Secondly, I was thinking of Konvolut a of Benjamin’s Arcades Project (the editors title it ‘Social Movements’) and TJ Clark’s remarks on it – the original essay is paywalled but here’s the relevant paragraphs:
As an aside, I think Clark thought he was invoking a similar history “without consolation” in ‘For a Left with No Future’, which I’m also writing about at the moment, but he absolutely wasn’t. The tonality of such a history would be very different – something close, I think, to moments of The Holy Bible and Everything Must Go, but one that has its counterpart in something like Nas’ Illmatic. As Benjamin suggests in ‘On the Concept of History’, such a thought of history without progress is the only one that can co-operate with whatever was actually utopian in the history of the workers’ movement.

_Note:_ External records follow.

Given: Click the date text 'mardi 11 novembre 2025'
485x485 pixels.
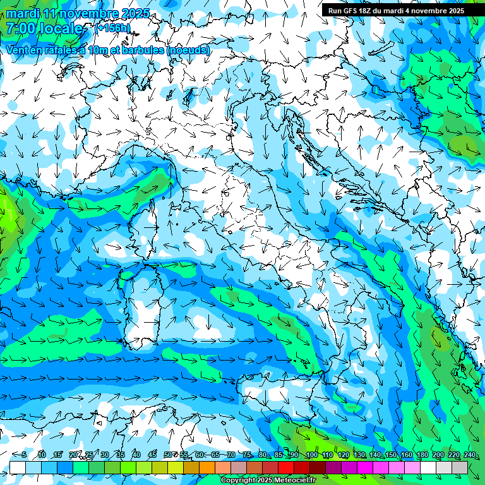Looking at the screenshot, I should [78, 13].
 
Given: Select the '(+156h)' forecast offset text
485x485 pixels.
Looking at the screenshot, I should [112, 28].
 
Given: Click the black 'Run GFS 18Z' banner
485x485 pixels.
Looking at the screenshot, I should [396, 10].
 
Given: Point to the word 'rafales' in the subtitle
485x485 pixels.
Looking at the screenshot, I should [71, 50].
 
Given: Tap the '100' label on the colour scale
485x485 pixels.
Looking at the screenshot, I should [311, 455].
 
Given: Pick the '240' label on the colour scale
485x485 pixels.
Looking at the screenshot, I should [469, 455].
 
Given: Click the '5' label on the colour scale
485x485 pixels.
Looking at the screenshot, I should [23, 455].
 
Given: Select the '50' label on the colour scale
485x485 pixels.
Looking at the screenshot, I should [168, 455].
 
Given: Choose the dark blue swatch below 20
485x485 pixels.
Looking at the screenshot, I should [65, 467].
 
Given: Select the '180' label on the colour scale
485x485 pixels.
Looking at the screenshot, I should [422, 455].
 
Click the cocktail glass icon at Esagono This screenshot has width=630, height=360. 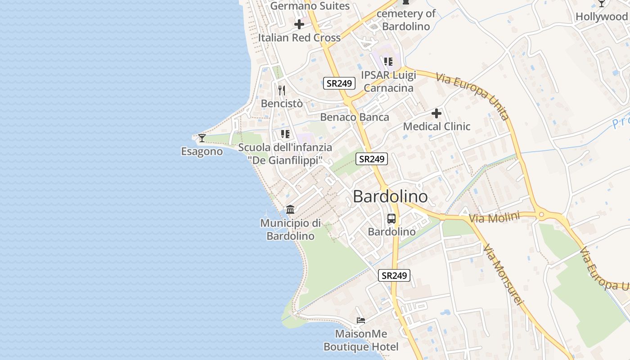[x=202, y=138]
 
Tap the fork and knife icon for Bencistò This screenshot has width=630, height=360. [x=282, y=90]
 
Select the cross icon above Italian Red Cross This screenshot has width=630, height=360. [x=299, y=24]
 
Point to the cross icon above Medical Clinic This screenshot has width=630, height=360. [x=436, y=113]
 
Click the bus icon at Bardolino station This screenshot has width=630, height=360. [x=392, y=219]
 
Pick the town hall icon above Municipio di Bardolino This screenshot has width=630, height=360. [x=290, y=210]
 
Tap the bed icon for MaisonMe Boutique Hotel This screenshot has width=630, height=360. [x=361, y=320]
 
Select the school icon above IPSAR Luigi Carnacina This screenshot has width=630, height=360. [x=388, y=62]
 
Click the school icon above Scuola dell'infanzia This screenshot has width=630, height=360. [x=285, y=134]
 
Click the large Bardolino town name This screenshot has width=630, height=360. [x=390, y=197]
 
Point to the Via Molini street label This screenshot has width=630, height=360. [x=494, y=218]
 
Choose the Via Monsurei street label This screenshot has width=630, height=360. [x=504, y=274]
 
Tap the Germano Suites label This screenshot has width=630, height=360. [x=310, y=6]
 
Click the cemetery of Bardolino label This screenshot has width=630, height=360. [x=406, y=20]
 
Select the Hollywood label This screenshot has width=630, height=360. [x=602, y=17]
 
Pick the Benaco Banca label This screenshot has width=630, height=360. [x=355, y=117]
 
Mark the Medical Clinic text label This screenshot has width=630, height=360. [x=436, y=126]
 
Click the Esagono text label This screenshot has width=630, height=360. [x=202, y=152]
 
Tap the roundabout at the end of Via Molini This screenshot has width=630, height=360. [x=541, y=215]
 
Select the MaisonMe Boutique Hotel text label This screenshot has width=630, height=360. [x=361, y=341]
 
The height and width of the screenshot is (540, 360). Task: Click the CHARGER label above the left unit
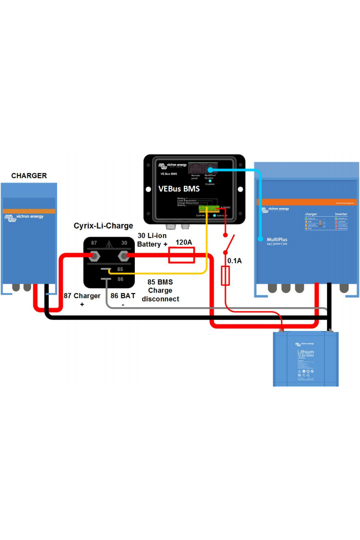pos(29,175)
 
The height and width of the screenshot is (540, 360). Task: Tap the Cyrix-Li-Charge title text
pos(103,226)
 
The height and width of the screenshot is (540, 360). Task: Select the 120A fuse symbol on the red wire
pos(181,256)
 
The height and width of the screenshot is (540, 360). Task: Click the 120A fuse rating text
pos(183,243)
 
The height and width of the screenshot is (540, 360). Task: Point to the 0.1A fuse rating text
pos(234,260)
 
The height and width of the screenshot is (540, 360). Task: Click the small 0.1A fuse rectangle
pos(226,275)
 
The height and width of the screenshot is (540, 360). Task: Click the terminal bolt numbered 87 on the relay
pos(95,256)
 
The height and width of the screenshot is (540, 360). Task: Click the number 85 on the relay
pos(120,269)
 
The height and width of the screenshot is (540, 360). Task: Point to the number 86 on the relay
pos(120,279)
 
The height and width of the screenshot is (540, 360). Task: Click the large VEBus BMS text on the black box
pos(178,189)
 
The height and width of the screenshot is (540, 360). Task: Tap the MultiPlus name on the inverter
pos(277,240)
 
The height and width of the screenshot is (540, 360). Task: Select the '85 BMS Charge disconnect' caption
pos(160,290)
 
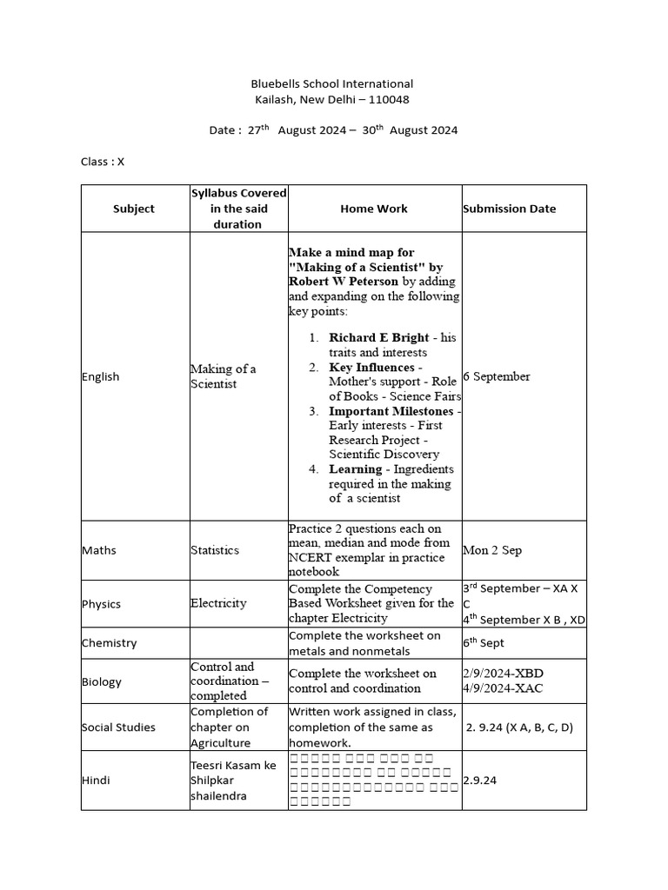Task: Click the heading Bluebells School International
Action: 332,83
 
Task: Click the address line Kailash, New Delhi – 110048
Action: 332,99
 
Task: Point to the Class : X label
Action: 103,161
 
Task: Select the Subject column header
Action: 134,209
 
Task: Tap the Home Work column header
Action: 374,209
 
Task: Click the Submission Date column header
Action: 510,209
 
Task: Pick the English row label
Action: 101,376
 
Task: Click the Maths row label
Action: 99,550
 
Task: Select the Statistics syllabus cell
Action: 216,550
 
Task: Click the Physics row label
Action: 102,604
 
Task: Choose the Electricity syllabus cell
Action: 218,603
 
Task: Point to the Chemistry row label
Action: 110,643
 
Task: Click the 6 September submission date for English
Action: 497,376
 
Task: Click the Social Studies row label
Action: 119,727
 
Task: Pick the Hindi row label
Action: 97,780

There’s also a more general problem here, which I only gestured at in the piece, around time and temporality. Mark Fisher and, before him, Jameson, formulated a certain time-problem with the now-deadly phrase “it’s easier to imagine the end of the world than the end of capitalism”, a formula I now tend to think hinges on “imagine” rather than “end”. Fisher’s insistence in his late essays that neoliberalism’s hegemony entailed the “slow cancellation of the future” was answered, to some extent, by the ‘populist’ or fascist imaginaries I write of towards the end of the piece: Trumpism imagines a future, but one that consists of more of the same. (Hence the apocalyptic conspiracy outgrowths that have formed in reaction to this, particularly in the form of QAnon: the belief that Trump, contrary to appearances, is actually changing things, just in secret.) Industrial labour and the world it made in its own image provides a way of thinking and figuring time, but this thinking emerges only as the epistemology of a universal artificiality (as Debord says, inverting Hegel, “the true is a moment of the false”), and takes on its particular clarity in retrospect. By contrast, the left has only partially begun to produce collective tools of thought that can figure ongoing time as change rather than the Five Year Plans of minor technocratic reform dreamed up by the Democrats’ cadres. I think it therefore be insightful to read these problems alongside work examining the changing time-sense running from the beginnings of post-Fordism to now – Jasper Bernes’ fantastic The Work of Art in the Age of Deindustrialisation would be a good place to start, as would Sianne Ngai’s Our Aesthetic Categories and Mark McGurl’s writing on ‘Fiction in the Age of Amazon’. The narrative structure of a whole host of contemporary novels and films – most obviously the works of Tom McCarthy or Ben Lerner – could be seen in this light as trying to produce a kind of ‘cognitive mapping’ of time in the wake of deindustrialisation.